Main Street: SDE is the business’s net income, plus all the economic benefits that go to the business owner. Typical addbacks include owner’s salary, health insurance, personal expenses, interest expense on long-term debt, depreciation, amortization, income taxes, and any unusual one-time expenses paid that year.

According to the Market Pulse report, the median multiple for Main Street deals under $500,000 is 2x, most often calculated on SDE. Also of note, for most Main Street deals, the seller typically keeps the working capital in addition to the value.

If you have a $300,000 SDE at a 2x multiple, the value would be $600,000. In addition, the seller would keep the receivables and cash and the buyer would purchase the useable inventory at the seller’s cost. If that business had $50,000 in inventory, the total value of the deal would be $650,000, plus the net receivables (A/R – A/P), minus the long-term debt.

Lower Middle Market: For larger deals, however, most transactions are based on a multiple of EBITDA including working capital. This is very different from SDE without working capital.

An EBITDA (Earnings Before Interest Taxes Depreciation and Amortization) calculation uses most of the same addbacks (personal expenses and one-time/nonrecurring costs, etc.). But instead of adding back the owner’s salary, this calculation leaves in an expense for a fair market salary. For example, if you have a salary of $225,000, but the fair market (what you’d have to pay to hire someone to fill your role) is only $150,000, the addback/adjustment would be to add $75,000 to the bottom line or EBITDA calculation.

On the flip side, if that same business owner was only taking a $50,000 salary, we would have to subtract $100,000 from the bottom line or increase the salary to $150,000 to come up with a normalized EBITDA calculation. Similarly, large adjustments are often made for fair market rent, as many business owners hold the real estate in a separate LLC and pay themselves rent.


Working Capital: In a Main Street deal, buyers typically set up their own line of credit to finance the business operations. But that’s not how lower middle market deals are structured. You have to sell the car with gas in the tank.
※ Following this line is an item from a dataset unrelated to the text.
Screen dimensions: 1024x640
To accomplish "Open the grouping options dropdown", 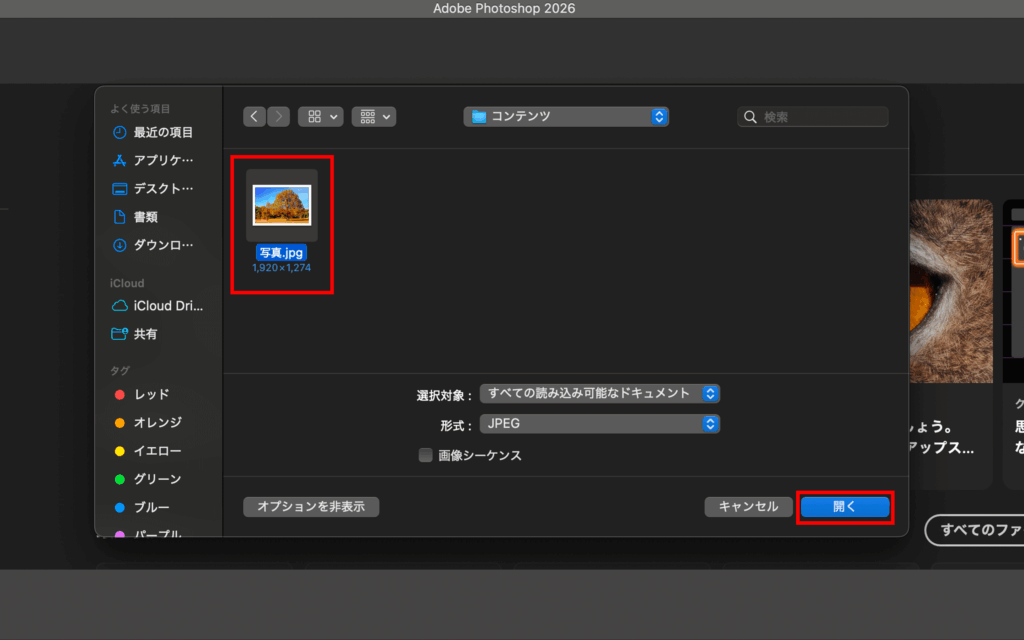I will click(374, 117).
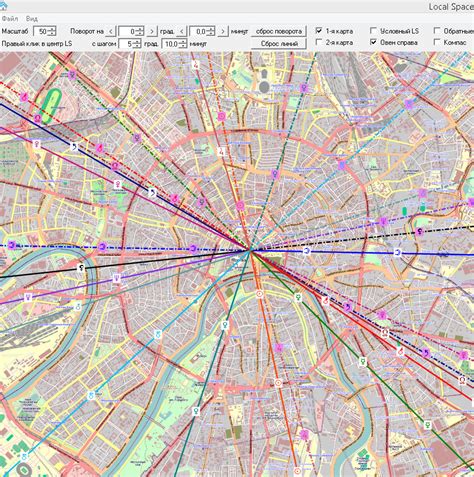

According to the Market Pulse Survey, the current median multiple for businesses valued at $5 million to $50 million is 5.1x EBITDA, most often including working capital.

Let’s say the normalized EBITDA on a $20 million company is $3 million. At a 5x multiple (for simple math) That means the company is worth $15 million. That value typically includes your 12 month average for receivables and inventory, while the buyer assumes your 12 month average for payables and any accruals tied to the ongoing operation of the business. Most transactions are on a “cash free/debt free” basis. Which means in the above scenario that the seller would also be able to keep the cash in the checking account (as long as it is not tied to customer deposits) but would also have to pay off any long term debt with the sale proceeds.

High Low. The more expenses you add back to base number, the lower the multiple. SDE calculations have the most addbacks, followed by EBITDA. But a net income calculation doesn’t include any addbacks, so that’s why the multiple appears so high.

So when it comes to multiples, beware of forming your price expectations on limited information. If you’re wrong, you’ll either leave money on the table or price yourself out of the market.